I, meanwhile, was devastated. I couldn’t believe that this was true. The last remaining years of hope for a child were slipping away from me and I had no options. I had not realized just how much I wanted a child until I was told I could not have one. It was the most isolating grief I have known. A pain the depth of which I shared with no one. And suddenly it seemed like everyone around me was pregnant. I couldn’t bear to be around them. I was the only one not fighting to hold the baby when they came to work to show them off. 

But there was a part of me, that entire time, which persisted in disbelief. This cannot be. I had trusted in the knowledge that I would one day have a child. I had known this from the bottom of my being. Just one child. This cannot be. This cannot be.

Eventually, my sorrow turned to acceptance. I accepted that there were several other ways to have children in my life. I realized that they didn’t have to be my own. I worked with troubled young people at that time. It was very intense work. Many, many of them needed a mother. Their need was palpable and legitimate.
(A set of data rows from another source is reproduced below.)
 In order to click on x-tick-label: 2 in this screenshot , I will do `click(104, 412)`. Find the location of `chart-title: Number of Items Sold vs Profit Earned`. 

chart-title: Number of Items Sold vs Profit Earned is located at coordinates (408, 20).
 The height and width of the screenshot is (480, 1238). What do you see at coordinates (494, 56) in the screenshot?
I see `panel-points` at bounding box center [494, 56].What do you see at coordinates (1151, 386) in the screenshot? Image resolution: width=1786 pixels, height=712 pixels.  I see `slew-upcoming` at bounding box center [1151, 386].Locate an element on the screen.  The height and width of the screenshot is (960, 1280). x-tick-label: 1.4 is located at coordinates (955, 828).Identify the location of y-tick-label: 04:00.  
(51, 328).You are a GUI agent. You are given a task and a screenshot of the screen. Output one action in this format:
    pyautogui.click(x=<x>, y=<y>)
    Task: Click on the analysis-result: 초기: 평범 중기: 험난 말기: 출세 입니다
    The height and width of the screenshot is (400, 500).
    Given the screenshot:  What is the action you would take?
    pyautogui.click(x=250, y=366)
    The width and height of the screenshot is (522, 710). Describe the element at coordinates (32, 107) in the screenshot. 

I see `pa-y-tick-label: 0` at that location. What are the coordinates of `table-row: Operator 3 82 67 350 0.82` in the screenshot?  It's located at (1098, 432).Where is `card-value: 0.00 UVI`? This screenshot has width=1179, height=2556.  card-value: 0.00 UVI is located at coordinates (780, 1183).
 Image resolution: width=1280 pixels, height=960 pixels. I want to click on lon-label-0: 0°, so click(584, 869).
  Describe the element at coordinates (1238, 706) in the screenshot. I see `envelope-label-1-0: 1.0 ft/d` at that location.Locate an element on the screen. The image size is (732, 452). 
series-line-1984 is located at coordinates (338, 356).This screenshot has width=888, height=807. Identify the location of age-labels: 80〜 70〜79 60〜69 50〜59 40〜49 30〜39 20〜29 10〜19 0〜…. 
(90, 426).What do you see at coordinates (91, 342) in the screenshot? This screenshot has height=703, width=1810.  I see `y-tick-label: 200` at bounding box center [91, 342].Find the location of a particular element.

I knew I couldn’t be their mother. But I could love them, have dreams for them until they were brave enough to have dreams for their own lives, believe in them, encourage them and help to heal their wounded spirits.

My husband, for his part, encouraged me to go back to school. I chose a challenging, professional program, which terrified me. He was very supportive and told me that school would take my mind off of having children. In the first two weeks of this petrifying path that I had embarked on, a journey that would ultimately change my life, I found solid evidence of what I had suspected for months. I confronted my husband about the affair. When he finally admitted it, there was a large part of me that felt relief. The other part wanted to throw up. I moved out a month later.

Even though this should have been devastating, it wasn’t. I had already spent the entire previous year grieving the loss of the wonderful man I thought I had married. He had turned into a narcissistic, clichéd disappointment. I knew, without any hesitation, that I would be fine. But what I could not understand is how any of this made sense. When I met him, I was certain that there was a purpose in us being together. I had never felt this more strongly in my life. What was the point of us being together if it ended like this? It made no sense. I was childless and the man of my dreams was an illusion. What was the point? It was chaos. I didn’t understand it. But somehow in this chaos, was order. I had to trust that what I was experiencing was that exact process; creating order out of chaos. I would never, in a million years, have been able to guess what the next few months of my life would bring.